TASK INSTRUCTIONS — The answer must consist of every line from the entries that holds the word "agent".

== MATERIAL FOR THE TASK ==

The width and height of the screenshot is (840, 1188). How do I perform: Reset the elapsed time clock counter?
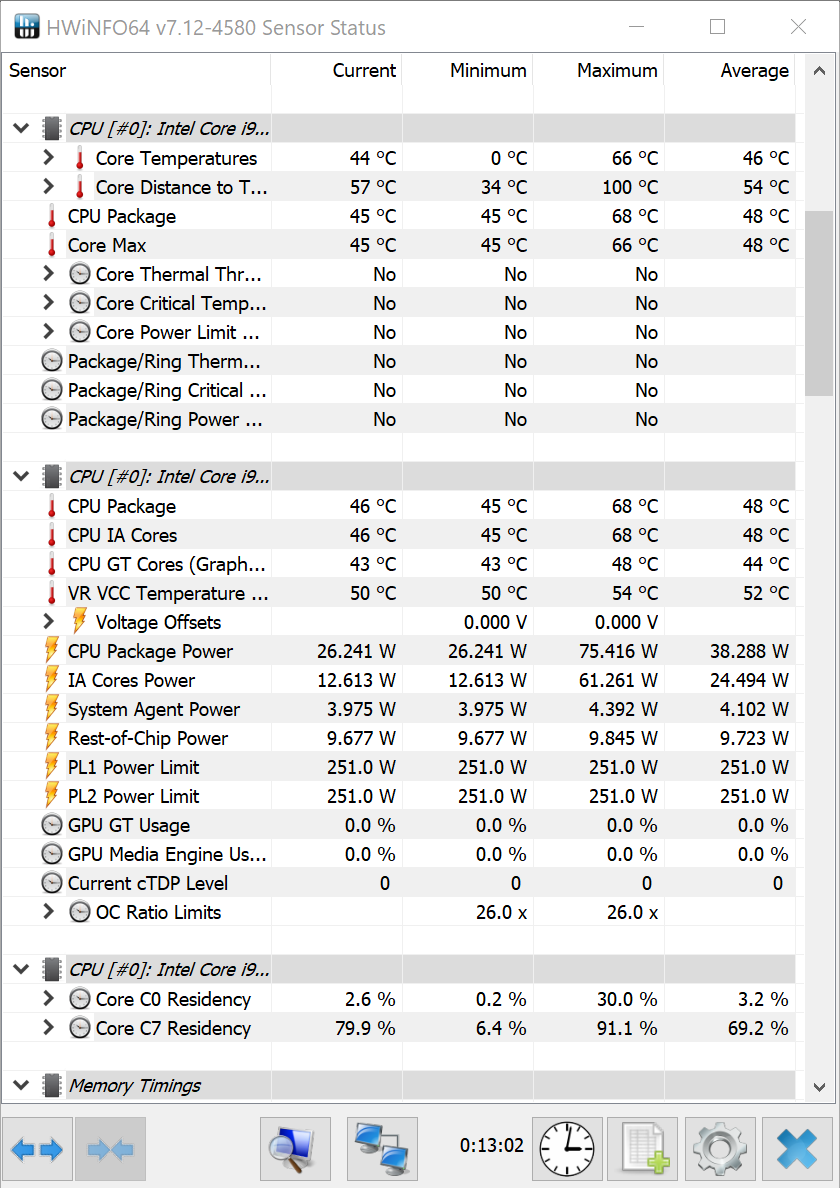coord(566,1149)
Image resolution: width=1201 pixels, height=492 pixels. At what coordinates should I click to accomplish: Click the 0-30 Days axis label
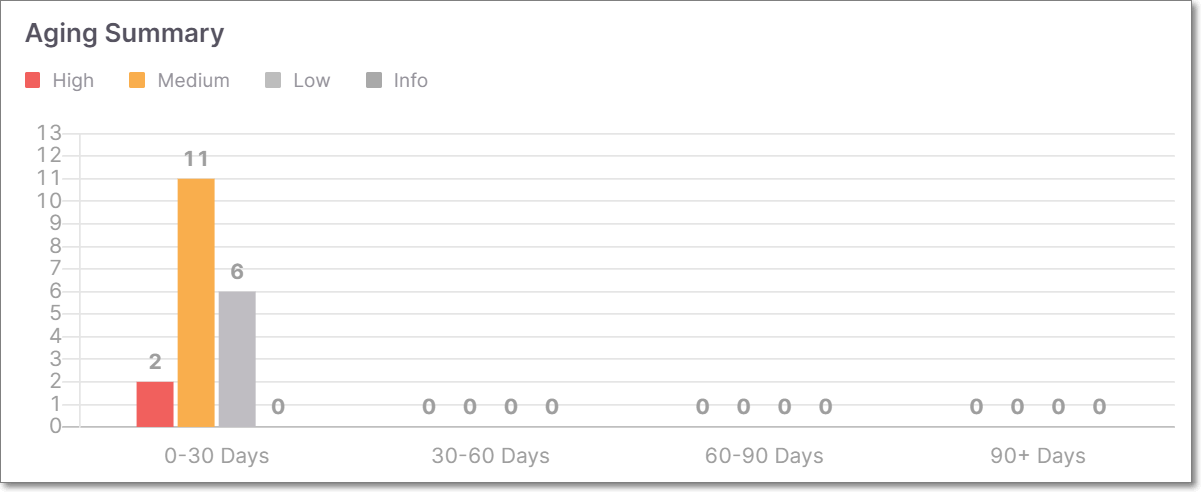(x=217, y=456)
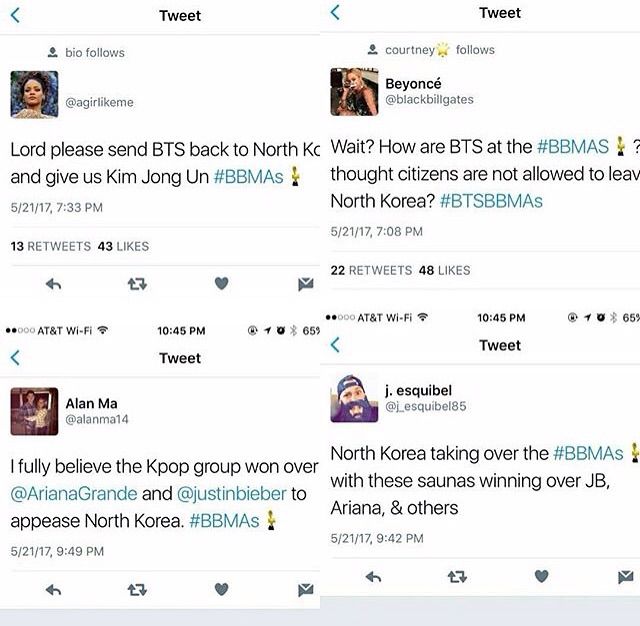Retweet j. esquibel's tweet
The width and height of the screenshot is (640, 626).
coord(457,577)
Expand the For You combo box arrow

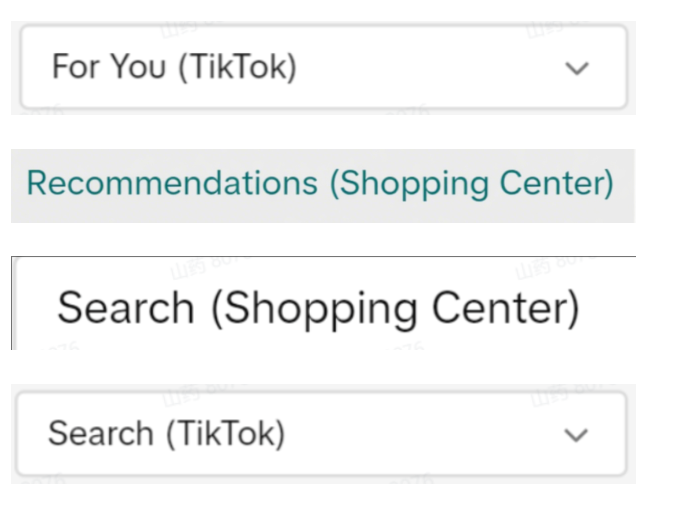pyautogui.click(x=577, y=69)
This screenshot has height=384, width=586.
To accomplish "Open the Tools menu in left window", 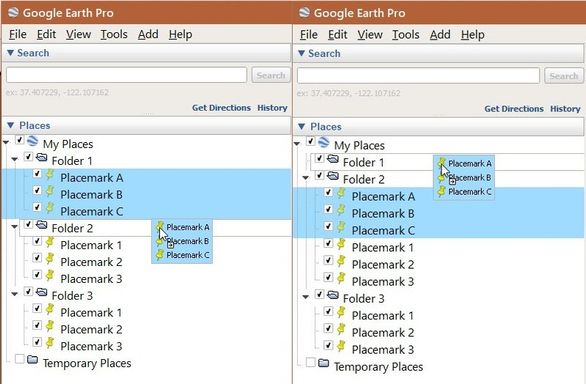I will [x=114, y=34].
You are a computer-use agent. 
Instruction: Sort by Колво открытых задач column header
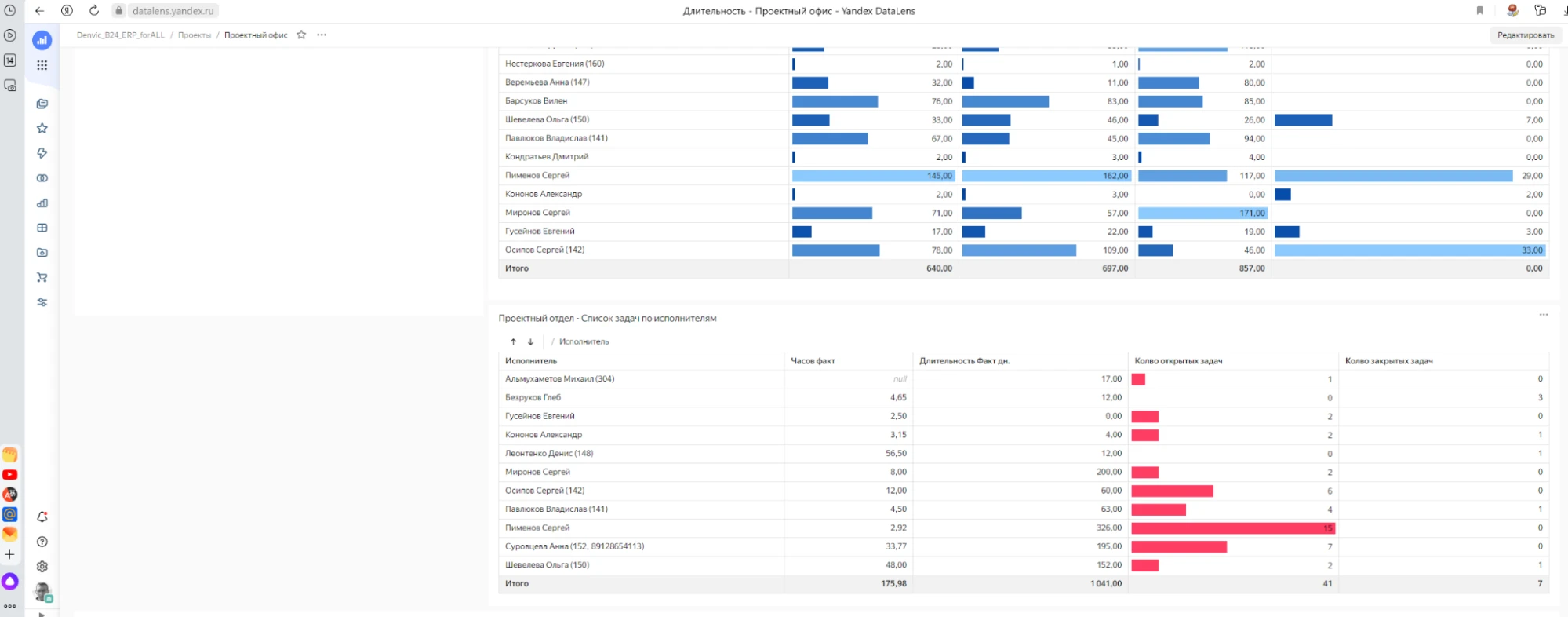tap(1178, 361)
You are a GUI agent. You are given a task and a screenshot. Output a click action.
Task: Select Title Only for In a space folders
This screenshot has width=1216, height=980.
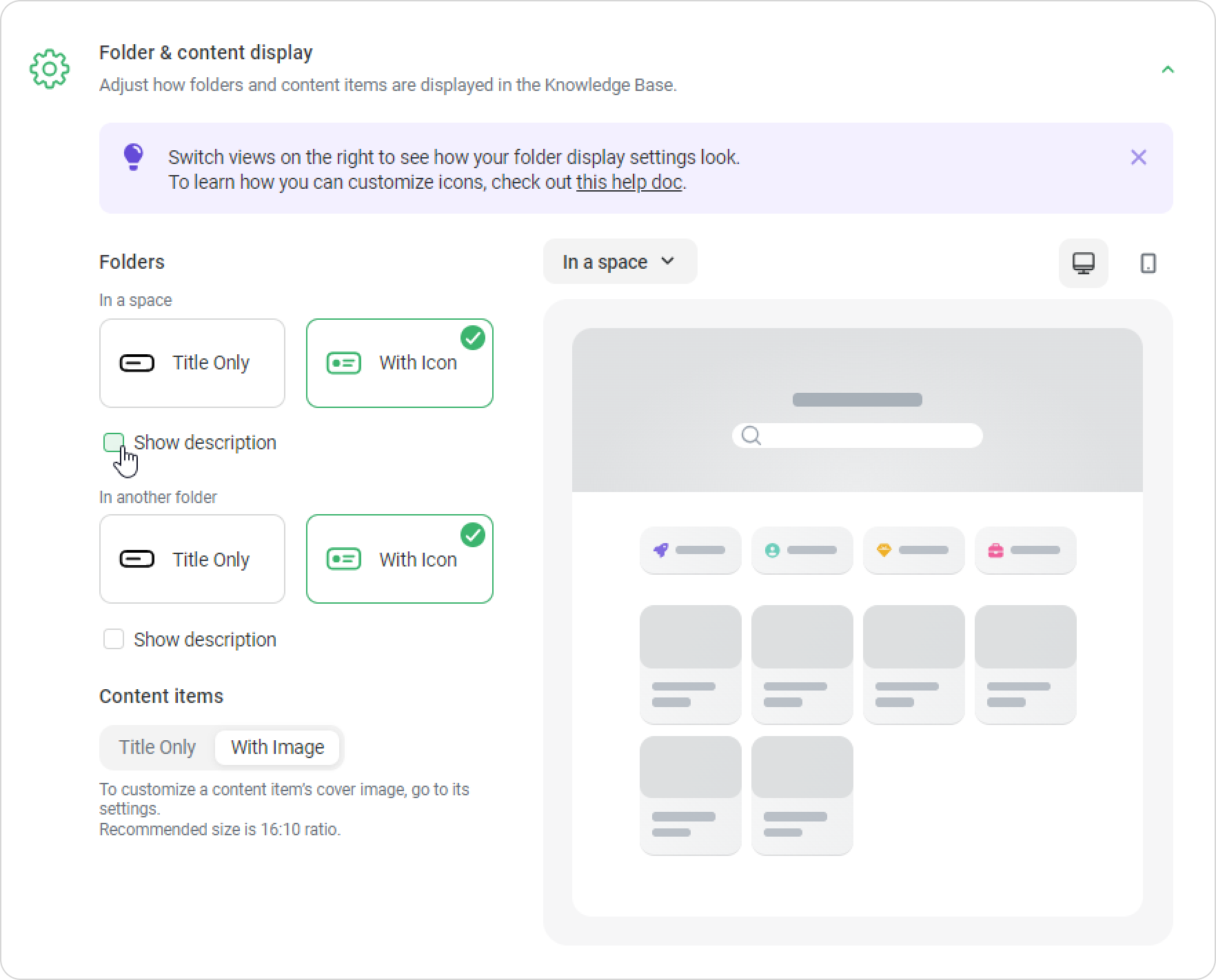pos(192,363)
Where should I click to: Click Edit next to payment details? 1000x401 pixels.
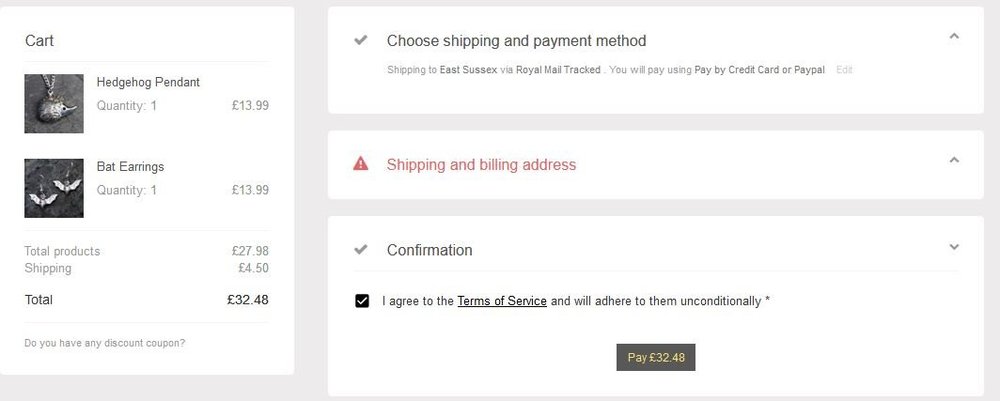(844, 70)
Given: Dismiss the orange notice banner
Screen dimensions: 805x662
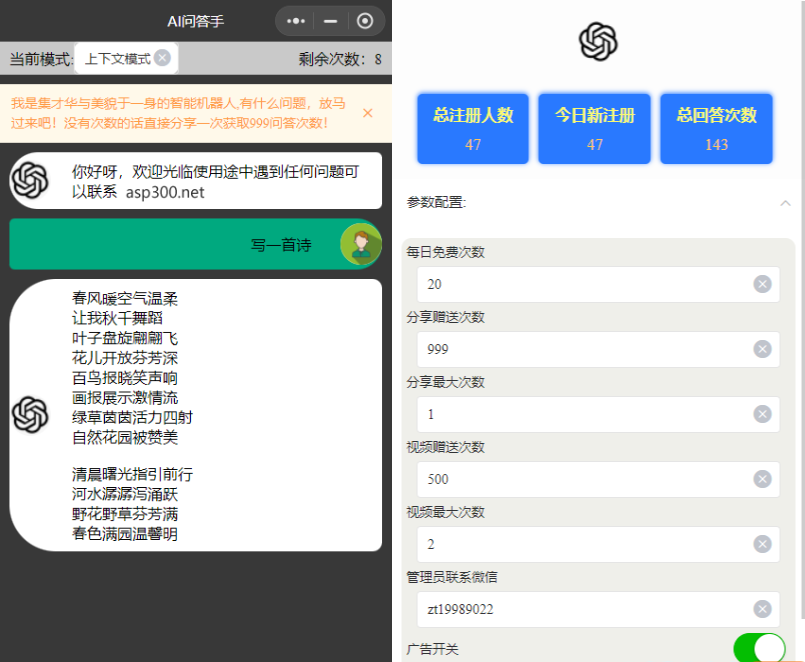Looking at the screenshot, I should pyautogui.click(x=367, y=113).
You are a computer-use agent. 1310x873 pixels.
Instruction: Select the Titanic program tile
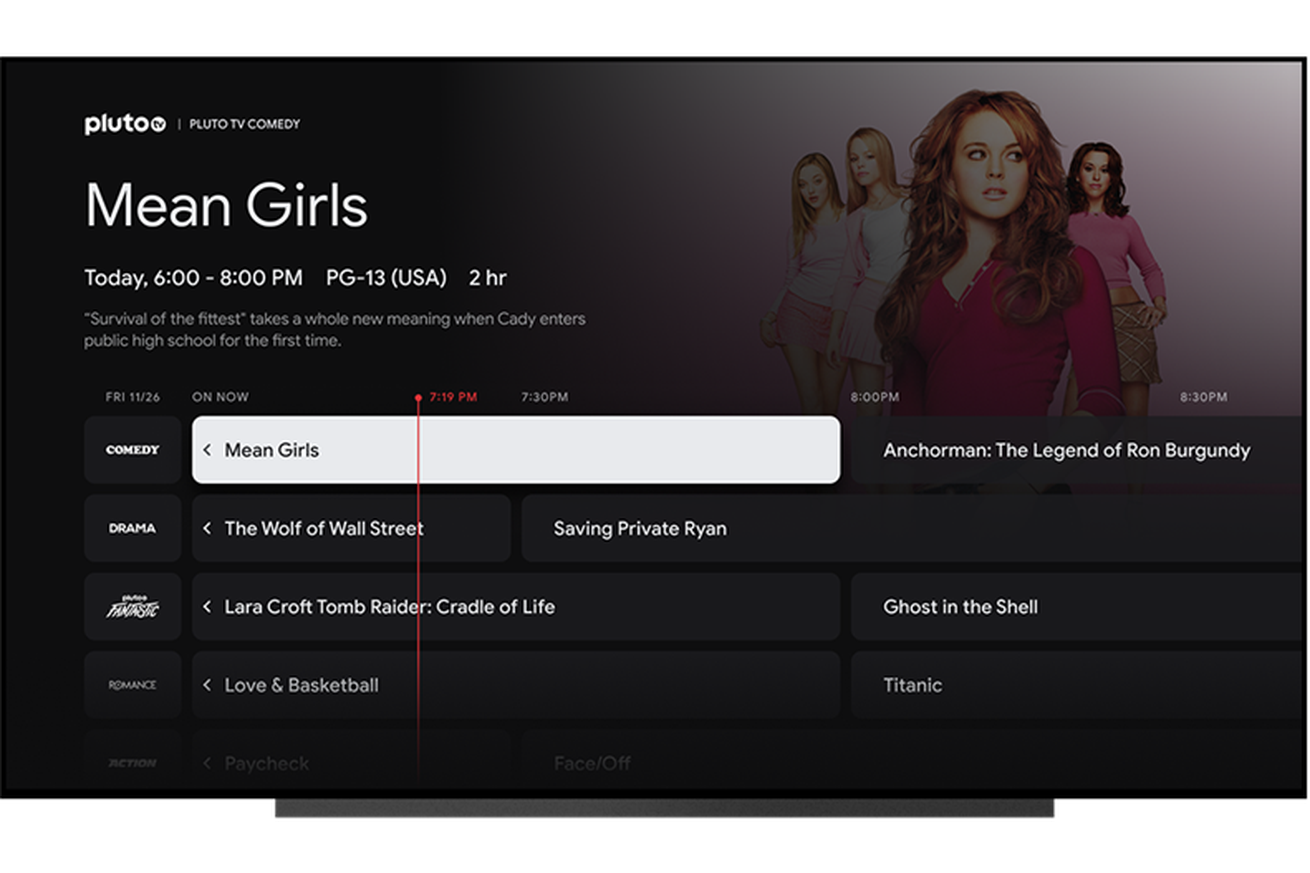pos(912,685)
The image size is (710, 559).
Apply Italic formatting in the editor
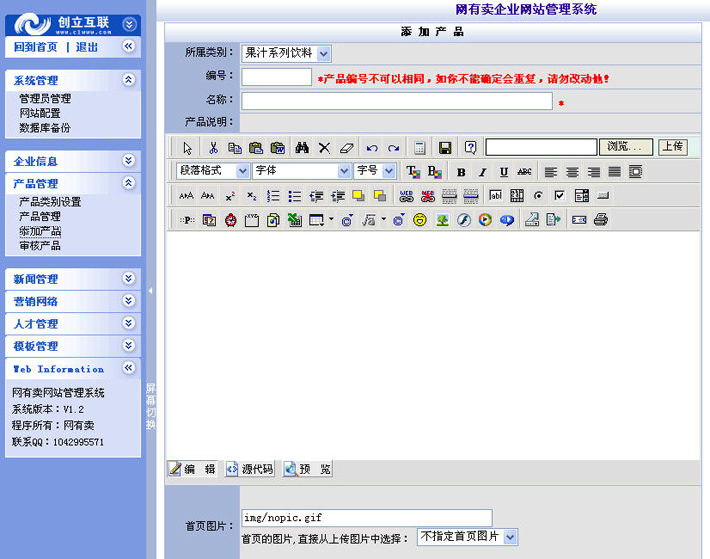point(482,172)
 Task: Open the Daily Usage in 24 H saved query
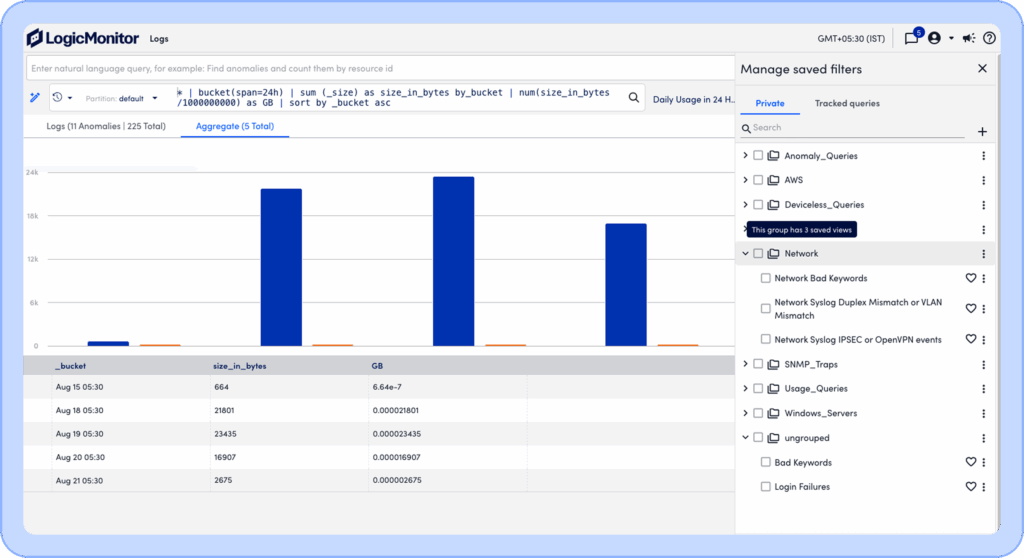click(693, 99)
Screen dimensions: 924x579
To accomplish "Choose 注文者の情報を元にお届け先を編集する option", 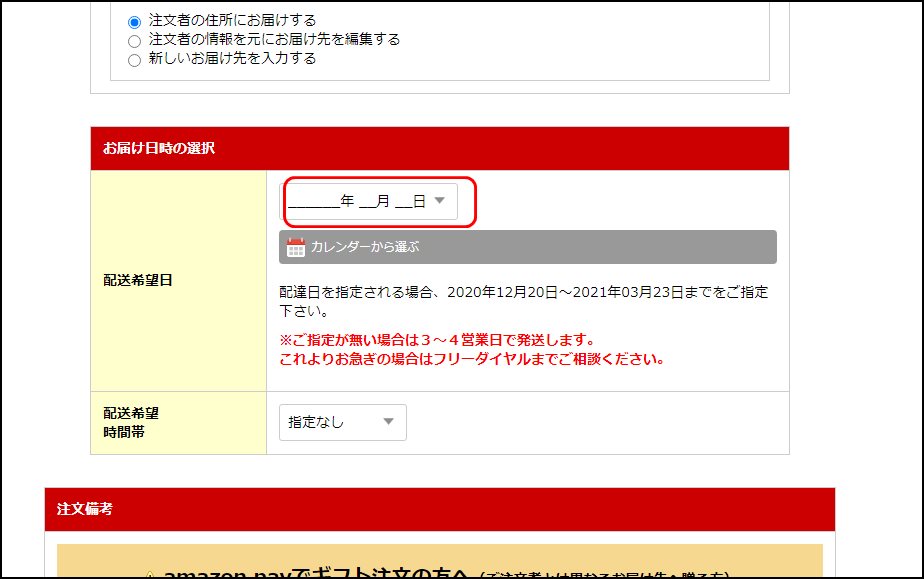I will click(x=134, y=40).
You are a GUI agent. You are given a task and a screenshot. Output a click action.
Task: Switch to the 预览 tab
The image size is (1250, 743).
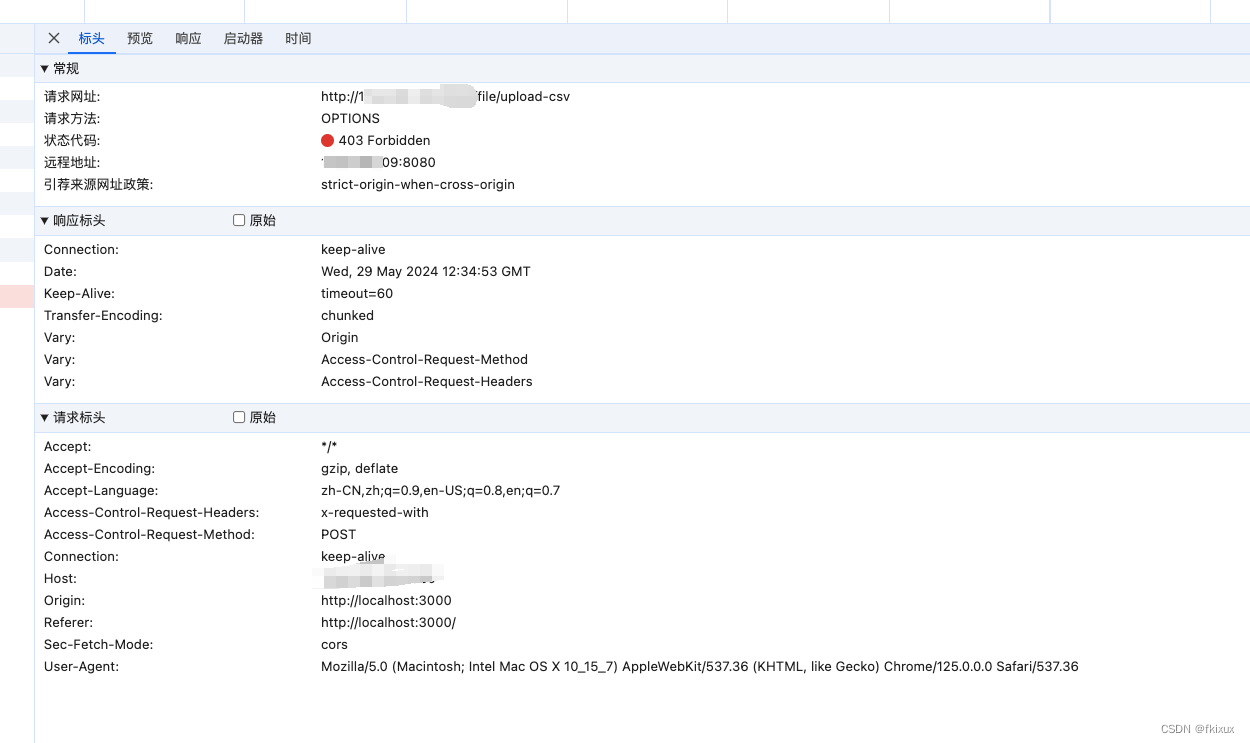[x=140, y=38]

===

SOLUTION FOR THIS EXERCISE —
You are a computer-use agent. 
You are a GUI agent. You are given a task and a screenshot. Output a click action.
You are a computer-use agent. 1310x873 pixels.
You are a GUI agent. You are given a task and a screenshot. Output a click action.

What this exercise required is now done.